[Data entries]
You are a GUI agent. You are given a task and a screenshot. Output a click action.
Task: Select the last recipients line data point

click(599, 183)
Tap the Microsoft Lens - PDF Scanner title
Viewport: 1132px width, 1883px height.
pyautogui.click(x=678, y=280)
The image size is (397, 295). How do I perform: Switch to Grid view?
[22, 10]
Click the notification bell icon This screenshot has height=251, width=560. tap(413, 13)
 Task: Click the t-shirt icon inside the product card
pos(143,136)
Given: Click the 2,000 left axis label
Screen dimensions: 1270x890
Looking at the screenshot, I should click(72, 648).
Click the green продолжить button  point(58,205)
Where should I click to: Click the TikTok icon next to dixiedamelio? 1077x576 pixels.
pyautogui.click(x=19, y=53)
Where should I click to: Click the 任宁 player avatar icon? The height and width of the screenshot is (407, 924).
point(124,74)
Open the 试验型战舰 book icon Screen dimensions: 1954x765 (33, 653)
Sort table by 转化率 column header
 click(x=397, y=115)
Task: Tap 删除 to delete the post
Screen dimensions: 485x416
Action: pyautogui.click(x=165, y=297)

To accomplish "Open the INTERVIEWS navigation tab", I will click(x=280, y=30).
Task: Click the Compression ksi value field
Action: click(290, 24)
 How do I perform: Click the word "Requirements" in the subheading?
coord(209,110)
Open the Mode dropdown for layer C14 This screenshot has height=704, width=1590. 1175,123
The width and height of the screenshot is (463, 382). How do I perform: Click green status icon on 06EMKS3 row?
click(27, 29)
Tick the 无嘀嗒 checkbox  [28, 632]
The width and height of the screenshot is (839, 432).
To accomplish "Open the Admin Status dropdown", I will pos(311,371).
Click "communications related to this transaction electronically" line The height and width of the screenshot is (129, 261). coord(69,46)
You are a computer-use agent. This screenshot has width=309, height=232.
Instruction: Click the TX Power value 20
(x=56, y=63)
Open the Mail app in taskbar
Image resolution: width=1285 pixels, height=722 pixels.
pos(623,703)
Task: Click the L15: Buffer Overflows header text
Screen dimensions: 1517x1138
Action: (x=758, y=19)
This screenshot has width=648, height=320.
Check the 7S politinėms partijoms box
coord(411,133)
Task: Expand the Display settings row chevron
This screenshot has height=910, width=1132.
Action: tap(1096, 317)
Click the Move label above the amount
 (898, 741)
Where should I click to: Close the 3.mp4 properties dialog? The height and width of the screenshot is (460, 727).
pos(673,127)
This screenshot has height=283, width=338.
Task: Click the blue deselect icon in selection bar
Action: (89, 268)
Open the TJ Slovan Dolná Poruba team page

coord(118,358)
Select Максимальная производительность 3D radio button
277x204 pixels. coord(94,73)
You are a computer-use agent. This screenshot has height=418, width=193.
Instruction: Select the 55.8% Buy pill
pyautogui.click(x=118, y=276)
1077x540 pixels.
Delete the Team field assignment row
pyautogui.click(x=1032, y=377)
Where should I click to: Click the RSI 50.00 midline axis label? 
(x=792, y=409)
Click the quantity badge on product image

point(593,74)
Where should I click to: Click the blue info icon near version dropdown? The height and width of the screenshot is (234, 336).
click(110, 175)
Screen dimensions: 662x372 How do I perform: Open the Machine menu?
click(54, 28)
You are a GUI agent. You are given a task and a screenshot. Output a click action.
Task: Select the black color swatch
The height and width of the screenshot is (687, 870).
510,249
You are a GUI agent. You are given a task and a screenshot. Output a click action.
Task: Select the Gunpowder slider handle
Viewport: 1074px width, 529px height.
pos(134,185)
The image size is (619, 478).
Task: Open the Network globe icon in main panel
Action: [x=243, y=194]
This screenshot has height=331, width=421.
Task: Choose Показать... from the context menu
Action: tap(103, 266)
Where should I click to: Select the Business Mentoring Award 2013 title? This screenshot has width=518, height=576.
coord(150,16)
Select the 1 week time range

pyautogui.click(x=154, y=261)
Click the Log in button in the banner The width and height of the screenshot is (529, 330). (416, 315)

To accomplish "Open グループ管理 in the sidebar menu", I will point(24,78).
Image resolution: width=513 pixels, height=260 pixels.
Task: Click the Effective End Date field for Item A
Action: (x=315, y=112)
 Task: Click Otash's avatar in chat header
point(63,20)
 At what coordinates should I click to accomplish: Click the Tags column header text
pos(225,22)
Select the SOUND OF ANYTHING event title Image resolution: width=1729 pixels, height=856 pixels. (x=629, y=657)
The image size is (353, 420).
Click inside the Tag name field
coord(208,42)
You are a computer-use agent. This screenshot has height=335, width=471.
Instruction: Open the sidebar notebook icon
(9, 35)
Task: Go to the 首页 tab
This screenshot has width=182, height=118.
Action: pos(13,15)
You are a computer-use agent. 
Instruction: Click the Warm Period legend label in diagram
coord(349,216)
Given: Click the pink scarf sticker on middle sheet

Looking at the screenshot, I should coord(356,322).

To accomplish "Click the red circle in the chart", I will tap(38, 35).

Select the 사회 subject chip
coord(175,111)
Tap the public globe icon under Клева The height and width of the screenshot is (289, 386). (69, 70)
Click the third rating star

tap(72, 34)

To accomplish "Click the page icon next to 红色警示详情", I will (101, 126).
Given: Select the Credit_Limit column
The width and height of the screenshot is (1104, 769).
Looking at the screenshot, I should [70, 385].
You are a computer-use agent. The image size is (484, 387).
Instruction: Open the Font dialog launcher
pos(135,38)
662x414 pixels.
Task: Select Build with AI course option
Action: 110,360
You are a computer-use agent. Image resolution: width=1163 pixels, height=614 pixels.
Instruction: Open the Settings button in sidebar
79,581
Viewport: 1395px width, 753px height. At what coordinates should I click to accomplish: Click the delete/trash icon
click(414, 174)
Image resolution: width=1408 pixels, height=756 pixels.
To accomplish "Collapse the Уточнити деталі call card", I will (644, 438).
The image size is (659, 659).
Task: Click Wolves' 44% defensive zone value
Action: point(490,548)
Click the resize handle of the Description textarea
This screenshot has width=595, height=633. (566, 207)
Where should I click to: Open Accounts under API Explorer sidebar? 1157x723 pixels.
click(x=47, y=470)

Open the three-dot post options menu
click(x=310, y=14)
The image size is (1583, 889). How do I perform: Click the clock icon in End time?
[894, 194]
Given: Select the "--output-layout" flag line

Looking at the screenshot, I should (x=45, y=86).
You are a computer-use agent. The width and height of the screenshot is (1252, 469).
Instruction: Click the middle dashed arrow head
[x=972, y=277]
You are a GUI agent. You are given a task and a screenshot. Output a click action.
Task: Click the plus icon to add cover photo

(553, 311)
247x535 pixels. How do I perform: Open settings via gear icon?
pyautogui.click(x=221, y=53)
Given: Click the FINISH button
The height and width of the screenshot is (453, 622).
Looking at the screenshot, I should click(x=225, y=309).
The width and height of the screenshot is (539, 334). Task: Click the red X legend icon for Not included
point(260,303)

### What you have to do
All lines of the records above with the word "computer" in them are to be copied.

### Response area
You are a computer-use agent. This screenshot has width=309, height=232.
You are a computer-use agent. This screenshot has height=418, width=193.
You are a computer-use agent. This screenshot has height=335, width=471.
You are a computer-use agent. 
You are a computer-use agent. The image size is (484, 387).
You are a computer-use agent. Image resolution: width=1163 pixels, height=614 pixels.
You are a computer-use agent. The width and height of the screenshot is (1252, 469).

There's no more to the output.